1984年4月、和光小学校に配置転換になり、3年生を担任しました。和光小学校は2クラスから3クラスになって間もないころ、教職員も今の1.5倍いました。グランドは小学校18クラスと幼稚園が使用するので、体育を「半面」で行う時間が組まれていました。そのころは10月に運動会が行われ、2つか3つの学年で取り組まれていた民舞は運動会の中で発表していました。

教育課程改訂で3年生以上に「総合学習」、低学年は「生活べんきょう」を位置づけ、今のように三領域で教育づくりを進めることになったのは1986年だったと記憶しています。4年生は「環八」をテーマとし、子どもたちは環八まで出かけて行って騒音や大気汚染のことを調べたり、近隣住民の方にインタビューしたり、からだをくぐって学ぶことができることをあれこれとやってみました。その後、4年生のテーマは今の「多摩川」になります。

その頃、運動会は6月に行うことにし、新たに「いちょうまつり」を位置づけました。はじめの頃は2日間にわたって行われ、3年生以上は総合学習の研究発表があり、さながら高校の文化祭のようでした。各学年でとり組み始められた民舞の発表もあり、フィナーレが行われる頃にはとっぷりと日が暮れ、グランドに張り巡らされた提灯に灯がともり、2年生が制作していたおみこしをわっしょいわっしょいと担ぎながら練り歩きました。いちょうまつりのオープニングでは低学年の子どもたちが北原白秋の「お祭り」を群読していましたが、<おいらの神輿だ、死んでも離すな><提灯点けろ、ご神灯点けろ>という文字通りのお祭りだったのです。

1995年4月、開校4年目の鶴小に異動となりました。和光小で最後に担任したのは2年生。今は体育館になっているところにあった低学年棟3階の教室で終業式後の学級活動を計画をしていたのに、突然教員たちが呼び出され、すぐに集団下校となりました。地下鉄サリン事件でした。新宿方面に向かう子どもたちには教員が付き添い、自宅まで送り届けるという体制を取って慌ただしく和光小学校最後の日が過ぎていきました。その時担任した子どもたちはもう36歳。仕事に子育てに忙しくしているとのお便りを下さる方もいます。

鶴小では19年間お世話になりました。環境も人も違えば学校そのものの持つ雰囲気も違うもので、雑木林に囲まれた鶴小では、開校から間もないこともあり、何とも牧歌的な雰囲気の中、子どもたちと羊を飼ったり、8千頭のカイコを飼ったり、世田谷では味わえない面白さもありました。

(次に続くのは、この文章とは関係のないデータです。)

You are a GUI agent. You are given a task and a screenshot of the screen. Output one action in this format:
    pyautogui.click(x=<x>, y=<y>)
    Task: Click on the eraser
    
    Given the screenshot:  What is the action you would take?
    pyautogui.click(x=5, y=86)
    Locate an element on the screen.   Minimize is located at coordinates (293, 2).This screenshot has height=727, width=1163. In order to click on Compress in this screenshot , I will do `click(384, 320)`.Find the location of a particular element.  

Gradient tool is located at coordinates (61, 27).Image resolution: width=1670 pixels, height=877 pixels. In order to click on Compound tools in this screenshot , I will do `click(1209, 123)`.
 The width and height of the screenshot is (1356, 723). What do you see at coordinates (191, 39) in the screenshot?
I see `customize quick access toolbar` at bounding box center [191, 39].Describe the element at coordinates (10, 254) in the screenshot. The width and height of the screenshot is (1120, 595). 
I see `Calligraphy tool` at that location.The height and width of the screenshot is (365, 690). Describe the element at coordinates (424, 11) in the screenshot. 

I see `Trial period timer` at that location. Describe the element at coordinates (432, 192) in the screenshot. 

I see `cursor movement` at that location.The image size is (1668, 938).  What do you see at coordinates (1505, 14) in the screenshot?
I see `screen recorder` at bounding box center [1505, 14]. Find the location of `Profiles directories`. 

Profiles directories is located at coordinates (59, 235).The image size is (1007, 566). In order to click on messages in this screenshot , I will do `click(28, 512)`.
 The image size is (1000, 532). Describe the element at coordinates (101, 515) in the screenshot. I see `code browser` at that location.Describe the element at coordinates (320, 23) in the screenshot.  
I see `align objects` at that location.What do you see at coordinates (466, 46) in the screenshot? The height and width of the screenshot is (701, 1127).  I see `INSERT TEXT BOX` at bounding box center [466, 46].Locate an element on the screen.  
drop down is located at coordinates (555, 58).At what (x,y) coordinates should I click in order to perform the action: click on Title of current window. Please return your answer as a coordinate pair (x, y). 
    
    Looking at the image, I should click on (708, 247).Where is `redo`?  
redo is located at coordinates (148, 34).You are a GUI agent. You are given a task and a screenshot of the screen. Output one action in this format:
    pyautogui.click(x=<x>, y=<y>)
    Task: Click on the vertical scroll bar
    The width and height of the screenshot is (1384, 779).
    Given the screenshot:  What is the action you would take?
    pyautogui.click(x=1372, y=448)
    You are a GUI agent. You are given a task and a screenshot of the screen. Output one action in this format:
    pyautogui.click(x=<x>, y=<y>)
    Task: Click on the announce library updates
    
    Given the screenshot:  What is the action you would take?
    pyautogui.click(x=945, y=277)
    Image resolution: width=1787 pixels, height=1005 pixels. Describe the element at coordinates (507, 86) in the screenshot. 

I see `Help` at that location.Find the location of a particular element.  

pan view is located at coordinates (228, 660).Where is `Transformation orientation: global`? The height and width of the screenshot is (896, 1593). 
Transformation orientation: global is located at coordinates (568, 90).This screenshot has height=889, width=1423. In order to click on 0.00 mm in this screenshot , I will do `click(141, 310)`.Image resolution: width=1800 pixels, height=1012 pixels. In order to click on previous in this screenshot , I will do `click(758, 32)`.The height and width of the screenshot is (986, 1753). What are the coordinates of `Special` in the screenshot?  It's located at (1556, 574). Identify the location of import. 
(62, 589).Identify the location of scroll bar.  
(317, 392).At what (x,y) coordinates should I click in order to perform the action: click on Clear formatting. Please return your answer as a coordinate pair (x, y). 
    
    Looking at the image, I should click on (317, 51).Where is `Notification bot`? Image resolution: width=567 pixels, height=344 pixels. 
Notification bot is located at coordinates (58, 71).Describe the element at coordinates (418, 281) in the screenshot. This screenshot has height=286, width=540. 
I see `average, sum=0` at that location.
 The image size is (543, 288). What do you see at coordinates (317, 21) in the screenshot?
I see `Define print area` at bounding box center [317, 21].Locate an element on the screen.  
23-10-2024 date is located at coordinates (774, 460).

2014年4月、和光小学校・和光幼稚園校園長として再び世田谷キャンパスに戻ってきました。19年ぶりのキャンパスは新校舎になり、子どもの森、屋上プールなど当時とはすっかり変わっていましたが、元気いっぱいの子どもたちと、その子どもたちと一緒に教育実践をつくる意欲にあふれた教員たちの姿は変わることなく、“和光の教育”が満ちあふれていました。文科省の学習指導要領改訂に対峙する和光小学校の教育を紹介したい、と映像制作会社テムジンさんがドキュメンタリー映画「あこがれの空の下」を制作してくださったのは2018年度のことでした。上映の時期とコロナが重なりましたが、今も各地で自主上映が続いているのはありがたいことです。もう一つ、刑法性犯罪の改正により文科省が「生命(いのち)の安全教育」を行うことにしたことと関わって、幼児、小学生への性教育に注目が集まりました。いくつかのメディアで和光小学校、和光幼稚園の性教育を紹介する機会に恵まれたことも、和光の教育を多くの方に知っていただくきっかけになったのではないかと思っています。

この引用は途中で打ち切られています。